Губернатор Калькутты полагал, что возвращение в Англию поможет исцелению. Но, согласившись войти в эскорт, сопровождавший мирзу в Лондон, Синклер поставил себя в двойственное положение. Вынужденное общество бывших сотоварищей, которые считали его другом, но к которым после двух покрытых мраком лет он не испытывал ни малейшей привязанности, делали путешествие невыносимым. Чаще, чем раньше, он испытывал приступы дикой ярости и столь же дикой головной боли.

Синклер понимал, что находится на краю бездны, в которую может рухнуть в любой момент.

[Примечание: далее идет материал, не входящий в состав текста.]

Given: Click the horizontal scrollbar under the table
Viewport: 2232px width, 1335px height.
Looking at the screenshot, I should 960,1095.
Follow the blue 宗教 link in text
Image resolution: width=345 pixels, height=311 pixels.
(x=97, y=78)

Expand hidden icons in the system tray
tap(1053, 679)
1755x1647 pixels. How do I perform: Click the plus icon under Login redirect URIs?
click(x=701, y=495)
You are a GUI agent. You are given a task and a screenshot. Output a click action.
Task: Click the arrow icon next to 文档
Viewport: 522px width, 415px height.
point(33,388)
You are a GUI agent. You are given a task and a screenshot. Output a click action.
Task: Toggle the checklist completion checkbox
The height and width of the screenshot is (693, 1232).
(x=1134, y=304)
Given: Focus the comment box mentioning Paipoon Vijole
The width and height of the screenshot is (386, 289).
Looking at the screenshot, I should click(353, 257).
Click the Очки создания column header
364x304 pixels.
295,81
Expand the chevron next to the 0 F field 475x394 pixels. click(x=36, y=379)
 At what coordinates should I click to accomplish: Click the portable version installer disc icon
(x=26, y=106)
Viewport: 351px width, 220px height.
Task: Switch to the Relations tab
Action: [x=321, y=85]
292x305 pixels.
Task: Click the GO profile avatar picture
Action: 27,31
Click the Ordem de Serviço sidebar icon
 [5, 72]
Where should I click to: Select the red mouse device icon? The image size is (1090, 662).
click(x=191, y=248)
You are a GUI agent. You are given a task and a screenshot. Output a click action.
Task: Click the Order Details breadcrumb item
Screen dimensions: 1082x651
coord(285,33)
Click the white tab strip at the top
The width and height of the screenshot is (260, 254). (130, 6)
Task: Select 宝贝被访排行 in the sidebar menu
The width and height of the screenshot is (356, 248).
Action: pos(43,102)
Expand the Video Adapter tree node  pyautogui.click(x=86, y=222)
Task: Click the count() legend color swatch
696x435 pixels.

В груди мерзким холодным клубком, словно змея, притаилось презрение к себе. Какой толк от человека, который и собой-то править не в силах? На что годится мужчина, не способный ни кусок мяса легко отрезать, ни ширинку быстро расстегнуть? Когда-то он считался отличным наездником и знатным фехтовальщиком. Сегодня пятилетний ребенок во многих вещах даст ему фору. Но не это было самым страшным, самым страшным было другое: он не понимал до конца, кто он такой и как относится к себе.

— Лучше бы я умер, — пробормотал Девлин сквозь зубы.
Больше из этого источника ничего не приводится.